The accommodation crisis at Wits has left many students homeless, squatting at residences and sleeping in computer labs and libraries.
By Odwa Mjo and Ntando Thukwana
A number of Wits University students are still without accommodation three weeks into the academic year .According to the Wits Student Representative Council (SRC) 450 students are without accommodation with many students resorting to sleeping in the libraries or computer labs or squatting at internal and private accommodation.
Jerome September, the deputy dean of Student Affairs told the Wits Vuvuzela that his office had received 365 applications from students who were in need of accommodation, of which only 60 students had been assisted through the Wits Citizenship and Community Outreach (WCCO) and the SRC. The WCCO senior programme advisor, Karuna Singh, said “The number of applications for accommodation is in the region of 330. Some of the students applying for assistance say that they sleep in 24-hour libraries and others travel from areas in Johannesburg, but can’t afford transport.”
SRC secretary general, Warren Makoga,said, “Students come to the SRC offices on a daily basis. At times, the students come in the evenings and we (SRC) compile our own list, adding to the one the WCCO already has.”
Lena Mabaso, a second-year BSc Electrical Engineering student, who is currently on the accommodation waiting list said, “I’m squatting at South Point, I don’t have money to bribe anymore. You can’t get in if you’re not a resident because they use fingerprints. If I get in earlier I have to pay R50, before 5pm. After five, then I have to pay R70.” Mabaso said it depended on how much the security guard at South Point wanted the squatting students to pay.

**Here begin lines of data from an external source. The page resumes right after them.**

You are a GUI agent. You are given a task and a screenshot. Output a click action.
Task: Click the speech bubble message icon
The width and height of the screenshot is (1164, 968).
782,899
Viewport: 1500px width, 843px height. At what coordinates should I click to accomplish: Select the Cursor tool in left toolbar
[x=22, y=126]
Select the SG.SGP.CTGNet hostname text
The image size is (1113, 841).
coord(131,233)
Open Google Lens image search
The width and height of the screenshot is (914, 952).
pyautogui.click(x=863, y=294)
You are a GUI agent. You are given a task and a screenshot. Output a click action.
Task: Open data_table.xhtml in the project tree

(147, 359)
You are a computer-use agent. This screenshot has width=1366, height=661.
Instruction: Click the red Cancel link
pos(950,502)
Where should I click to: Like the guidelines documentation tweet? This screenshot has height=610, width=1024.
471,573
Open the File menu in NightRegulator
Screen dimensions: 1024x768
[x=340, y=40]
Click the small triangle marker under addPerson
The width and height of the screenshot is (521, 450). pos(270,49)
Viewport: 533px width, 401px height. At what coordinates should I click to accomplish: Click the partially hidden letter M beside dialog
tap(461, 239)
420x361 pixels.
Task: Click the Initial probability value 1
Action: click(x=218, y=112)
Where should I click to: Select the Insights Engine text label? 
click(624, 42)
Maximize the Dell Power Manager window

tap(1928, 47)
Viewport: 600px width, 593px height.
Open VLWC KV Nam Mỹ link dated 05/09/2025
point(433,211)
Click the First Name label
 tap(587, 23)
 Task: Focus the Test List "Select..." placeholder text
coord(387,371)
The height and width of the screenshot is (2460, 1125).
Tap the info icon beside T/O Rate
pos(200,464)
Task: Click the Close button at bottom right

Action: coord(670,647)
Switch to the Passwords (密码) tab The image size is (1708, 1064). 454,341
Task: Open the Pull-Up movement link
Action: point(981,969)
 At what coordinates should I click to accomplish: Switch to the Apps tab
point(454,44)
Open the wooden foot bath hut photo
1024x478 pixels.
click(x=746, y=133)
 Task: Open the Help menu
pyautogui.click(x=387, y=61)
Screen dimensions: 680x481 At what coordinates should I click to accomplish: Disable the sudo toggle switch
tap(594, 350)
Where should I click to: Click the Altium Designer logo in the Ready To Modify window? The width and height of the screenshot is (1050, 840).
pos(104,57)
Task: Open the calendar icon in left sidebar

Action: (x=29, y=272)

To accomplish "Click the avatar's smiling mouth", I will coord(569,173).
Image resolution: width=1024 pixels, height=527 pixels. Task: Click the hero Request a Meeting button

Third-year BA Law student, Xolani Daku, who is also on the waiting said, “I’m still waiting for a NSFAS response. In the meantime I am homeless. I have to travel using a taxi every day from Vaal. It takes me from an hour to an hour 30 mins.” he said.
The office of the Dean of Student Affairs said, they were aware that students had been squatting and sleeping in the libraries, “Some students, instead of registering themselves for assistance or intervention by the Division, sometimes resort to utilising learning spaces such as classrooms, libraries and/ or labs. We do not encourage this. “We are aware of some of the difficult situations that many students find themselves in and we have been working with the university to finding solutions to some of these problems, especially accommodation. The university has been engaging local government for us to be able to use residences at Charlotte Maxeke hospital for emergency accommodation. We are also working with the SRC to direct and re-direct students who are in need of accommodation, or are hungry at university, to places where they can get assistance including internal and external residences.”
Last Wednesday, five female students who were housed in rooms that were leased out for the SRC were evicted from South Point Private Accommodation at 66 De Korte Street after the leases expired.
According to SRC secretary general, the university leases out South Point rooms to accommodate SRC and sub-committee members during the O-Week and registration period.
“What usually happens every year around O-Week is that the SRC would book rooms at South Point because the first years are moving into the residences. As we were moving out of South Point, we realised that there was a growing issue of accommodation but, however, at the time our main issue was historical debt,” he said.
“The SRC and sub-committee members would then take rooms and give them to ordinary students for them to stay there, so we would then share the rooms with these students,” Makoga said.
“At some point South Point said, everyone who doesn’t have a lease must move out. Obviously at the time we did not have a solution but there seems to be a solution coming out. It won’t address everything, but there is something that could come up this week”, the secretary general said on Wednesday, regarding plans to address the accommodation crisis.
One of the evicted students, Sanelisiwe Zitha (third-year BAccSci), said, “I don’t have funding this year. I basically lost NSFAS, I didn’t get the 50% requirement. I appealed via a motivational letter. I don’t have accommodation since I don’t have funding. I have been sleeping at the 24-hour library and showering at friends’ [university residences]. We don’t have food as well,” said Zitha.
Nomasonto Mayendisa, a BAccSci who has also been evicted, said, “I’m currently staying at Girton Hall Residence. I don’t know what I’m going to pay with at the end of the year.”
The five evicted students have received temporary accommodation at internal residences after the university waived the 20% upfront payment fee for residences.